Employee ownership, through selling your company to an EOT, is one option that might be considered as part of business ownership succession planning. An independent valuation of the business is required when an EOT acquires a majority stake in a company, but what are some of the valuation issues in this type of transaction?
What type of valuation’s needed?
There are several commercial and tax considerations involved in the sale of a majority stake to an EOT, so it’s important to obtain professional advice. One of the key factors is producing a robust tax valuation of the holding being acquired by the EOT. Where banks are involved, some lenders will also require an independent commercial valuation. The two can sometimes be produced as part of the same exercise, but there can be differences in approach and conclusions depending on the basis of value assumed in the commercial valuation.

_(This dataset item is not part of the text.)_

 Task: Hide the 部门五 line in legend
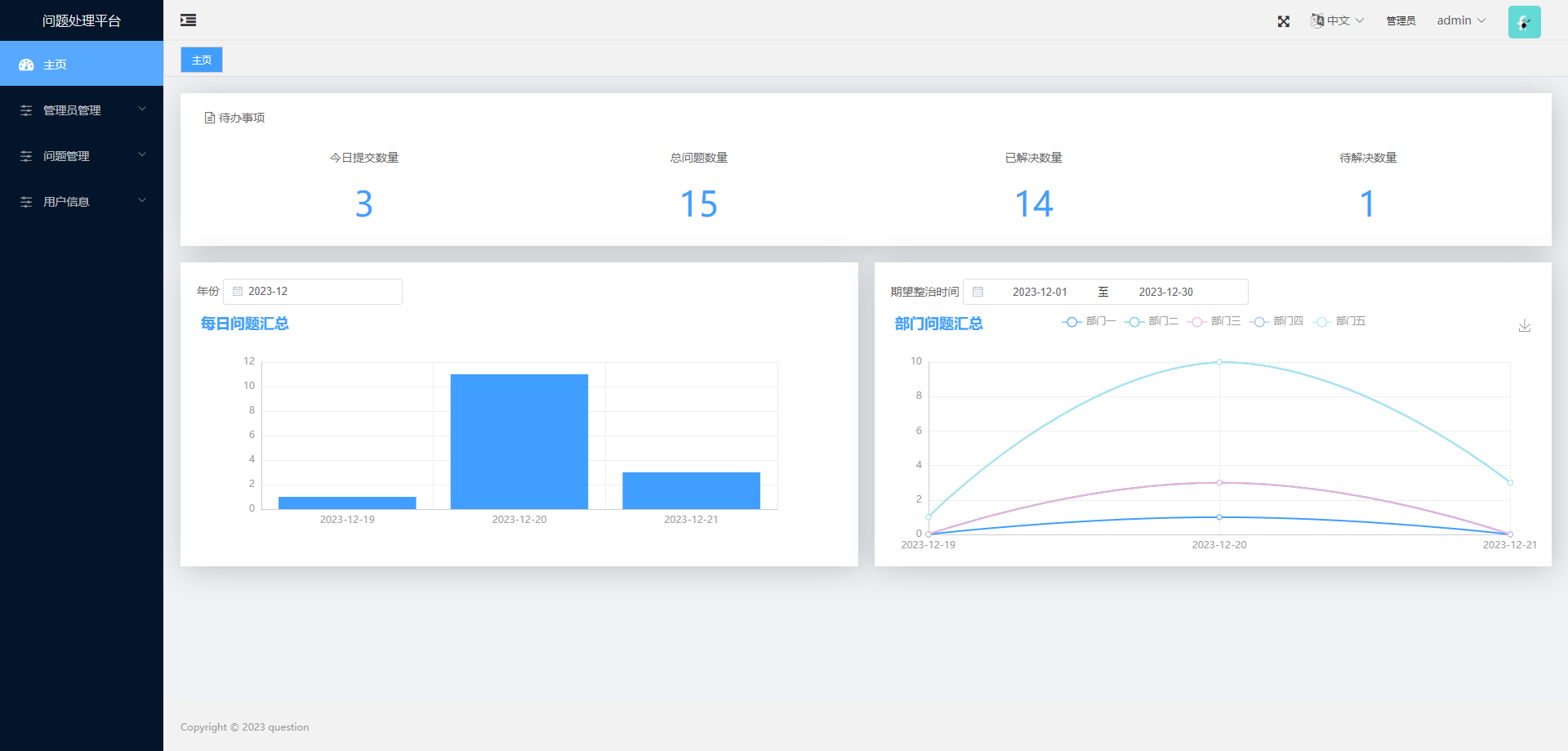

How does a tax market value compare to a sale to trade or private equity?
The tax valuation aims to arrive at the ‘market value’ of the shareholding being acquired by the EOT, defined in UK tax legislation as ’the price which those assets might reasonably be expected to fetch on a sale in the open market’.
Where a business has been marketed and not found a buyer, there could be a downward impact on the tax market value since a notional transaction has to be assumed to take place at the valuation date. A lack of appetite at the ‘marketed price’ can only suggest that, were a transaction to be assumed to take place at that date, it would be at a lower value.

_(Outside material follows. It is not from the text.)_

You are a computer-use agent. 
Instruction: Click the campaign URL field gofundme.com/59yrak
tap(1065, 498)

A multiple of profit is often used to derive a business valuation. This is on the premise that a buyer would be willing to pay for a certain number of years’ profit in return for expected additional returns, or the possibility of the business outperforming expectations, amongst other factors. Since a major part of the payment in a sale to an EOT is often settled out of future profits, an excessively high multiple may mean that the EOT will be paying for the acquisition for many years to come, which is likely to be undesirable for both the employees and vendors.
So an EOT exit shouldn’t be seen as an easy way to achieve a ‘desired’ price; and concluded tax market values may be lower than a vendor might be hoping to achieve in a competitive bidding process.
Another point to note on tax market value is that a sale to an EOT of less than 75% of the equity is likely to attract a discount to ‘pro rata value’.
Some good news
The flip side is that, where there’s an appetite for employees to become owners of the business, an EOT exit does create certainty of a transaction with more familiar ‘friendly’ buyers. And, from an economic perspective, the tax benefits to vendors of an EOT sale can more than counter any reduction in headline value.
When combined with the well-documented benefits of employee ownership as a means of engaging and incentivising a business’s workforce and ensuring succession of ownership, a sale to an EOT may represent a compelling alternative to more traditional PE backed or leveraged management buyouts.